> _ЗАДАНИЕ_
Ответьте по исходному тексту:
(a) На берегу какой реки стоит Парфинский фанерный завод, и на каком именно берегу?
(b) Как фамилия нового директора, который внедрил старые предложения Ширяева?
(c) Кем раньше работал Бондарец?

Ввели его в камеру под вечер в конце октября и в первую же ночь вызвали на допрос. Утром, увидев его поникшую, стриженную под машинку, седоватую голову, я решил спросить, за что его взяли.
– Выступал против стахановского движения…
– Как это, где выступал? — опешил я.
– Выступать-то я вроде не выступал. Это у следователя в обвинении так записано.
Его "дело" выглядело так же, как и большинство "дел", наскоро состряпанных в те годы. Добро, которого он желал и добивался, ему поставили во зло.
На Парфинском фанерном заводе, раскинувшемся на левом берегу Ловати, в десяти верстах от городка, Ширяев проработал более десяти лет. Сначала рядовым лущильщиком, потом помощником мастера и года два
"Преступление" Ширяева зародилось еще в начале бума стахановского движения, когда не только отдельные отрасли промышленности, но буквально все фабрики и заводы всех наркоматов стремились завести у себя своего Стаханова. И неважно, что только один, а не большинство рабочих будет работать по методу Алексея Стаханова, одного для отчета достаточно…
На Парфинском заводе тоже вскоре появился свой стахановец — лущильщик Пухов, который стал давать две нормы, но с помощью… десятка подсобников: ему подкатывали лучше распаренные и окоренные чураки, немедленно убирали отходы из-под станка, а если станок начинал "дурить", рядом стоял запасной, специально для него. Пухов давал более двух норм выработки, тогда как остальные лущилыдики не всегда давали и норму, и эти обстоятельства приводили к ропоту и порождали между рабочими нездоровые взаимоотношения.
– Я внес ряд конструктивных предложений, внедрение которых могло бы коренным образом изменить процесс лущения и удвоить производительность всего цеха, то есть сделать стахановское движение у нас массовым и надолго. Но в дирекции и в парткоме мне сказали, что моя "затея" требует дополнительных затрат, много хлопот и времени, а им надо поскорее. "Вы лучше добейтесь, чтобы при той же технологии в цеху было больше стахановцев!"-учили меня там. А как же добиваться, если чураки из окорочной поступают с перебоями и некачественные? У лущильщика половина времени уходит на доделку чураков, прежде чем он вставит его в суппорты и выдаст шпон. А Пухов уже "гремел" по всему Фанертресту, дирекции это льстило, однако общая выработка завода не увеличивалась…
– Потемкинские-то деревни у нас на Руси введены еще при матушке Екатерине Второй, — не удержался от замечания Кудимыч.
– Дело дошло до того, что меня чуть не исключили из партии, — продолжал Ширяев. — Но тут прибыл новый директор Трутнев, и он вскоре внедрил мои старые предложения. Только забыли, что это я предлагал. Я уже был у кого-то на заметке как смутьян…
Странное дело, кого в нашей камере ни возьми, каждый был скорее передовиком и новатором, нежели консерватором. И уж ни в коем случае не вредителем, не врагом.
Нет худа без добра; никогда я, вероятно, не узнал бы столько хороших людей и столько сломанных судеб, если б не сидел за решеткой заснеженного окна, и если б не эта решетка, я бы еще ох как не скоро утратил бы свои иллюзии.
…Бывший ветеринарный врач Бондарец еще реже Ширяева вступал в общие беседы и большей частью пребывал в грустной задумчивости, часами сидя не шевелясь и ни на что не реагируя. На допросы вызывали, его довольно часто, нудно выпытывая, не связан ли он группой арестованных в разное время руководящих работников района, якобы вредивших в сельском хозяйстве по заданиям каких-то правых уклонистов. Не однажды возвращался он с допросов истерзанным духовно и физически, но никаких протоколов не подписывал.

> _ИЗВЛЕЧЁННЫЕ ЗАПИСИ_
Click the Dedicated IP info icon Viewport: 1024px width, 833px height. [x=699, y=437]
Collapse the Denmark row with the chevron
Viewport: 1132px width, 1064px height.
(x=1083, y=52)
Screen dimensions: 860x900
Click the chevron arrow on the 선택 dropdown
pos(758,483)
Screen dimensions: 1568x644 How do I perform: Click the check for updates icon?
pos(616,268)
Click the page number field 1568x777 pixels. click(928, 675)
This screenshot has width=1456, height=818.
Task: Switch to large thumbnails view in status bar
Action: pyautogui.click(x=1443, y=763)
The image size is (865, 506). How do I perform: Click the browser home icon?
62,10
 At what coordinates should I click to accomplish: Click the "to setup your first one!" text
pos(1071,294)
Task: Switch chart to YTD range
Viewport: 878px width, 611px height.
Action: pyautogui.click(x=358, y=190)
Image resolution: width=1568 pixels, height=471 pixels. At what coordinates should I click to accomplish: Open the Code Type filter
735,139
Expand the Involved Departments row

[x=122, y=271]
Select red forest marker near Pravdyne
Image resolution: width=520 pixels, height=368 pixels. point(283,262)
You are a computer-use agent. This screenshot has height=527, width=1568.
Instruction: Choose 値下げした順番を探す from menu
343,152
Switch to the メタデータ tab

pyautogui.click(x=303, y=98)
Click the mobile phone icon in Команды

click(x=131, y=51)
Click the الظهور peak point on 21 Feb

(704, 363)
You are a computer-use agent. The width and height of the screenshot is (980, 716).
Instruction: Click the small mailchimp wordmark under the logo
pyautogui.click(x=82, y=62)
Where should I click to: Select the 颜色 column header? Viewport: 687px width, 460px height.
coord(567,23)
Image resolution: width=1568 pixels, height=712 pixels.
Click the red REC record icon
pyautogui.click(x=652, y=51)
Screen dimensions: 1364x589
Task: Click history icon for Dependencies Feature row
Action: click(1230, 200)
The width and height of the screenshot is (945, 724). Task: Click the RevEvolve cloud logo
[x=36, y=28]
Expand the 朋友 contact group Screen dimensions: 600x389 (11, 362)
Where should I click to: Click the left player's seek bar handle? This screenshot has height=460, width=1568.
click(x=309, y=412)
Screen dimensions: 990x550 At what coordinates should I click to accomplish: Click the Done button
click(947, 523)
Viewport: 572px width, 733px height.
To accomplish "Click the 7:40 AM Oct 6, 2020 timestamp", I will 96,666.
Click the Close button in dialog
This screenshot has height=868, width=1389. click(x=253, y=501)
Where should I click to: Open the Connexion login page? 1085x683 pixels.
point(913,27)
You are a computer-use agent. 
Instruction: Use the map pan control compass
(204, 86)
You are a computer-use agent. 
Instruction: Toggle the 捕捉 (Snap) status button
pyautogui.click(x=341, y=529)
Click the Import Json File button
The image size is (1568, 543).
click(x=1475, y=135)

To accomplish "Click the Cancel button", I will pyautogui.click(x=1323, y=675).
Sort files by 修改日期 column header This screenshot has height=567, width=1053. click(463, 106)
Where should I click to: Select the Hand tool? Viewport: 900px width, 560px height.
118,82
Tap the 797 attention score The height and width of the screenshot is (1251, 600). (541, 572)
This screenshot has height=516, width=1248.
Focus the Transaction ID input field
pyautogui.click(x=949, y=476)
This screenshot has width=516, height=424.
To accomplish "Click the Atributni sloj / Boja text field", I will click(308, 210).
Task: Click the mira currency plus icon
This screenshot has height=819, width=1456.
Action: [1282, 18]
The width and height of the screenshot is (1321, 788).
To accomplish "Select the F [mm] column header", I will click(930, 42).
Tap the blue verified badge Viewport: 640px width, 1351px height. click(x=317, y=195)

> _ОТВЕТ_
(a) На левом берегу Ловати.
(b) Трутнев.
(c) Ветеринарным врачом.